Will Indonesian banks be able to challenge super apps in fintech?

Written by

Indonesia's super-app Go-Jek has borrowed a page out of both Uber and WeChat's books on its way to hallowed decacorn status - valuation of US$10 billion. Like Uber, Go-Jek began as a humble ride-hailing app. It soon expanded into food delivery, just as Uber did with Uber Eats. Go-Jek then added digital banking services as China's Tencent did with WeChat Pay and WeBank. One of Go-Jek's goals is to gain a strong foothold in internet banking as Tencent has in China. Singapore-based Grab (in the Indonesian market through its stake in Ovo) has a similar plan, and just might be a match for Go-Jek. What about Indonesia's banking incumbents though? They can't just stand by idly while the super apps eat their lunch.

Mid-size Bank Mega, which is part of the Indonesian conglomerate CT Corp., announced in April that it would release its own mobile payment service soon - potentially in May. Bank Mega wants to allow users to link their bank accounts, debit cards and credit cards to its payment service to facilitate higher-value transactions, the bank's executives say. Indonesians typically use mobile payments for small transactions as the main digital wallets limit the amount of stored value.

One advantage Bank Mega has over the super apps is its existing retail network, which includes the supermarket chain Transmart as well as the U.S. fast-food chain Wendy's and Baskin-Robbins ice-cream shop. Transmart doesn't accept Go-Jek or Ovo payments, just as Alipay cannot be used in the WeChat app and WeChat Pay cannot be used to pay for goods on Taobao. 

"Banks still can catch up in the digital payment system by leveraging their current huge customer base to introduce their digital payment products," Mulya Chandra, an equity analyst at Morgan Stanley Sekuritas Indonesia, told The Nikkei Asian Review in April.

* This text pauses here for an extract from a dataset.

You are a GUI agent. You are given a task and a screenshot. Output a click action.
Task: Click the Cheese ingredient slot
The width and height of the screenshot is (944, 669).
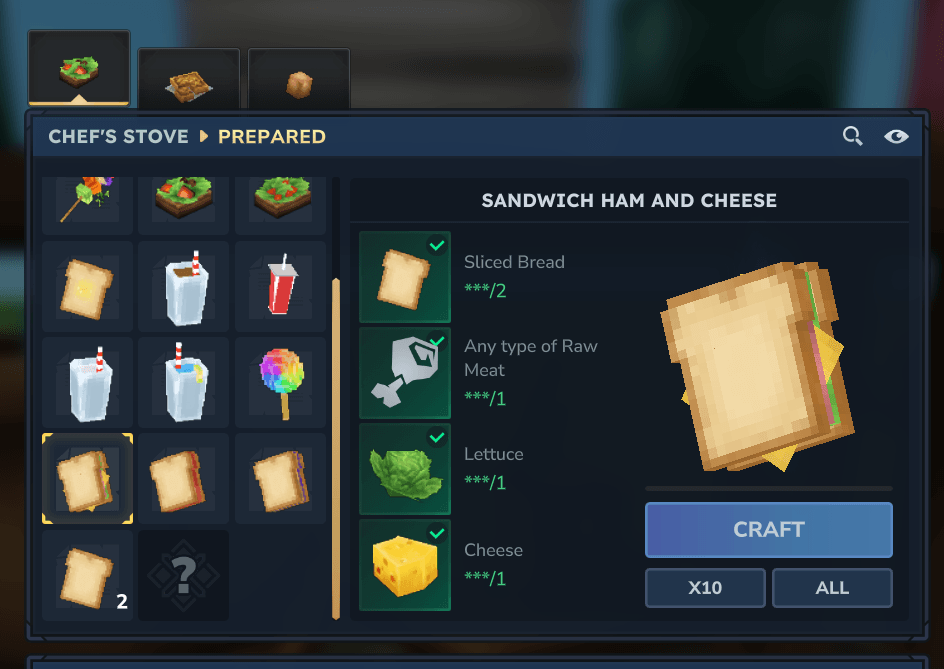(x=405, y=565)
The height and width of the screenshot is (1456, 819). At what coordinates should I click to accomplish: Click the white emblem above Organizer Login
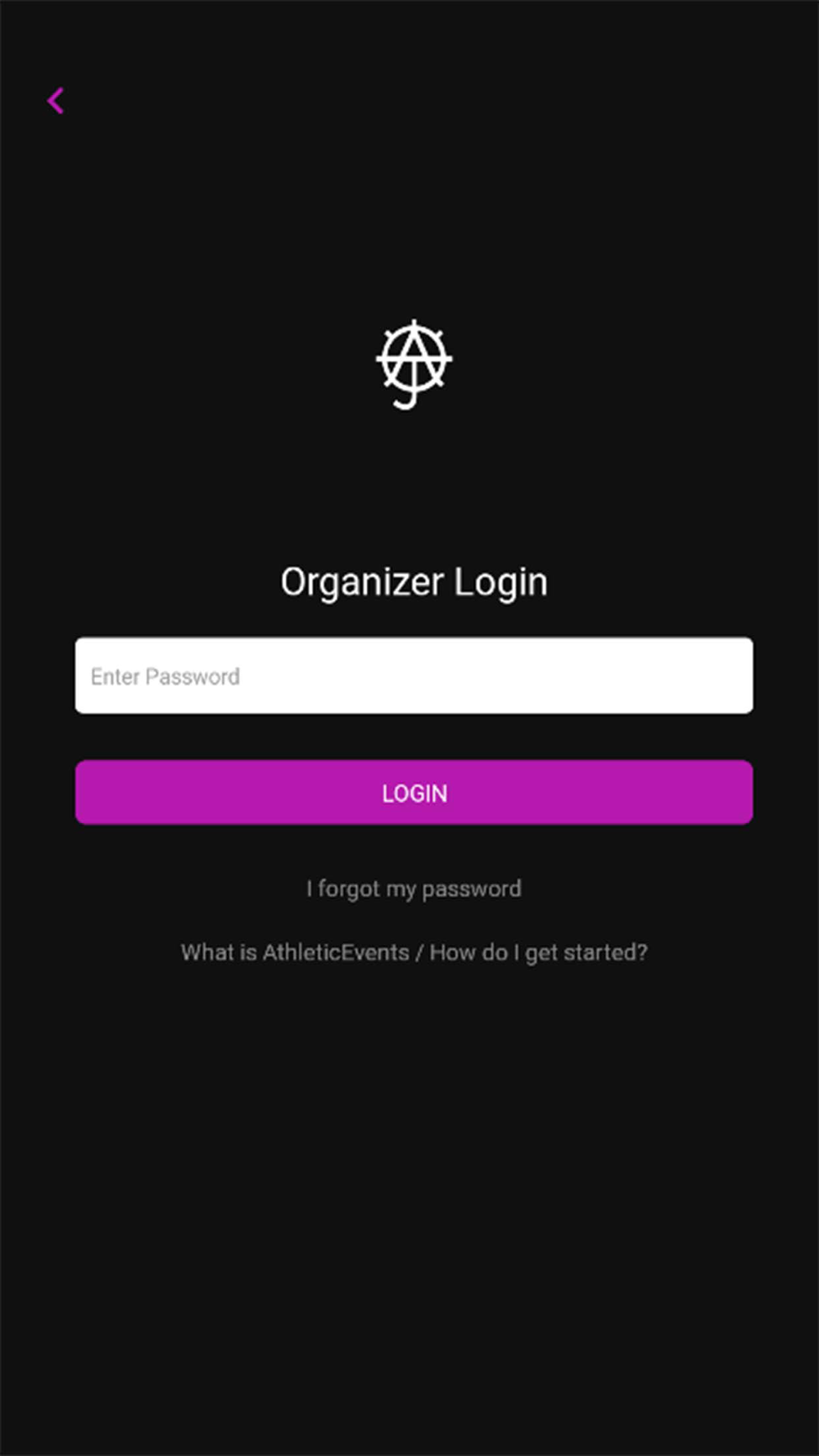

But can Indonesian banks create equally handy digital wallets as the super apps? It depends if they can find capable tech companies as partners. It's unlikely the banks' internal IT teams are up to the task. Of course, if the banks are focused primarily on their existing customers, it won't be hard to persuade them to link their bank accounts with a new mobile platform.

The banks, won't however, easily make inroads into the huge unbanked population - estimated by the World Bank at roughly 95 million - with such a strategy. Analysts say that Indonesian banks remain overly reliant on physical branches to serve customers given the archipelago country's challenging geography. Indonesia has about 17,000 islands, with many isolated areas unsuitable for retail bank outlets.

In February, a consortium made up of Indonesia's main state-owned lenders and one of its largest telecoms announced that it would launch a unified QR code payment platform called LinkAja that integrates their different mobile payment systems and supports both Alipay and WeChat Pay. The group, which includes Telekomunikasi Indonesia, Bank Mandiri, Bank Rakyat Indonesia, Bank Negara Indonesia, and Bank Tabungan Negara, made the move to better compete with Go-Jek and Ovo. The telecom firm and state-owned lenders plan to build out the platform to include a large suite of financial services in the future.

Nevertheless, in the Indonesian market, Morgan Stanley believes that fintechs will ultimately "take some share of banks' businesses, either in existing or potential segments that could have been grabbed by banks," Nikkei noted.